The restoration of historic railway equipment has gained importance in the United States, primarily because of a large amount of steam locomotives and cabooses donated by railroads to cities and museums, many of which have been displayed in parks for many years. Often these restoration projects are accomplished by a local railroad club or chapters of a national organization.

Examples of major projects accomplished by clubs are D&RGW 315, which was displayed in the city park in Durango, Colorado, until removed by the Durango Railway Historical Society and restored to operation, as well as D&RGW 223, which was displayed at Liberty Park in Salt Lake City, Utah until moved to Ogden and restored by the Golden Spike Chapter of the Railway & Locomotive Historical Society.

Eureka & Palisades 4, also known as the Eureka, was purchased by a lawyer from Reno, Nevada. She was restored and is still privately owned, operating occasionally on the Durango & Silverton and Cumbres & Toltec Scenic Railroads in Colorado.

Streetcars

Heritage streetcars or heritage trams are a part of the efforts to preserve rail transit heritage. In addition to preserving street-running rail vehicles, heritage streetcar operations can include upkeep of historic rail infrastructure. Working heritage streetcars are closely related to the growing global heritage railway movement and form a part of the living history of rail transport.

The vehicles are called streetcars or trolleys in North America and trams or tramcars elsewhere. The first two terms are often used interchangeably in the United States, with trolley being preferred in the eastern US and streetcar in Canada and the western US. In parts of the United States, internally powered buses made to resemble a streetcar are often referred to as "trolleys". To avoid further confusion with trolley buses,  the American Public Transportation Association (APTA) refers to them as "trolley-replica buses".

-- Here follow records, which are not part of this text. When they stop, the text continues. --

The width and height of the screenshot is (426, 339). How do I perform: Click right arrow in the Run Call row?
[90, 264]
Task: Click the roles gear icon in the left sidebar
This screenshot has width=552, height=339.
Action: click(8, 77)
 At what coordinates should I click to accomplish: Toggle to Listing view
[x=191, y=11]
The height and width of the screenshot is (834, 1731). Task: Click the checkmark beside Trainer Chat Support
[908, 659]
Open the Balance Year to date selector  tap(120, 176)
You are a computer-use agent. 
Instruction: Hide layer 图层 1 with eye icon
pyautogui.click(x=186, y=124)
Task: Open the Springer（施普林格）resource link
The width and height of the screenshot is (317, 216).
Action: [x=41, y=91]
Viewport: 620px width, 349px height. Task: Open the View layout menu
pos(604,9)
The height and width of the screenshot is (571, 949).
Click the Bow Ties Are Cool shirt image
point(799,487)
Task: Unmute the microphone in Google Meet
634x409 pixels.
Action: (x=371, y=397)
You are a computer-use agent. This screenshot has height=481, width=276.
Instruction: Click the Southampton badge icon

Museums, heritage tram line operators, and amateur enthusiasts can preserve original vintage vehicles or create replicas of historic vehicles to re-create or preserve streetcar technology of the past. Heritage vehicles that are kept fully functional can be used on heritage tramlines or for charter traffic.

Europe

Austria 
The Remise Museum in Vienna, opened in 2014, covers the history of public transport in the city of Vienna and offers an extensive tram collection to visitors.
The Styrian municipality centre Graz has a tram museum since 1971 located in the depot of Mariatrost. Another heritage tram is operating in Styria between the railway station of Mariazell and the nearby Erlaufsee, mainly with Ex-Vienna streetcars. This line was recently electrified on longer sections and also extended towards the city center. In Innsbruck the city's trams are collected and renovated – together with other Tyrolean railway vehicles – by the association Tiroler MuseumsBahnen which has its museum in the old station of the Stubaitalbahn.

Benelux 
In Amsterdam in the Netherlands the Electrisch Museumtramlijn operates historic trams over a  length of former railway line. The tram networks of The Hague and Rotterdam have also their tram museums. The association Tramweg Stichting maintains and operates in every three cities its own vehicles, partly as collection of these museums. In Belgium there are 3 tram museums, one in Brussels – organizing several weekend rides to Tervueren and around the city – and other in Antwerp. The  Kusttram (the coastal line between Knokke and De Panne via Ostend) features also some vehicles of the once extensive interurban network stored in the depot of De Panne and Knokke operated by TTO.
ASVi run a museum in Thuin and an  line with electric and diesel cars on a part of the once SNCV line 92 and on a part on the once SNCB line 109 after regauging to .

Bulgaria 
In Sofia there are operating heritage trams.

Czech Republic 
In Prague the Czech Republic the Prague Integrated Transport operates Historical Tram Line No. 41 at weekends using historical tram vehicles and a week-long operating Nostalgic Tram Line No. 23 using old PCC based ČKD Tatra T3 tram vehicles.
Historical trams are also seasonally operated in Brno.

Estonia 
In Tallinn there are renovated retrotrams in public use since 2017.

Finland 

In Helsinki, Finland, Oy Stadin Ratikat Ab offers charter tramrides with vintage cars and in summer months operates an in-street heritage tram line on the Helsinki tram network.

France 

In France, the Deûle Valley tramway near Lille which runs along a  track from Marquette-lez-Lille to Wambrechies features several tram vehicles dating back to the beginning of the 20th century.

Hungary 

In Hungary all of the four tram systems (Budapest, Debrecen, Miskolc, Szeged) have operating heritage trams.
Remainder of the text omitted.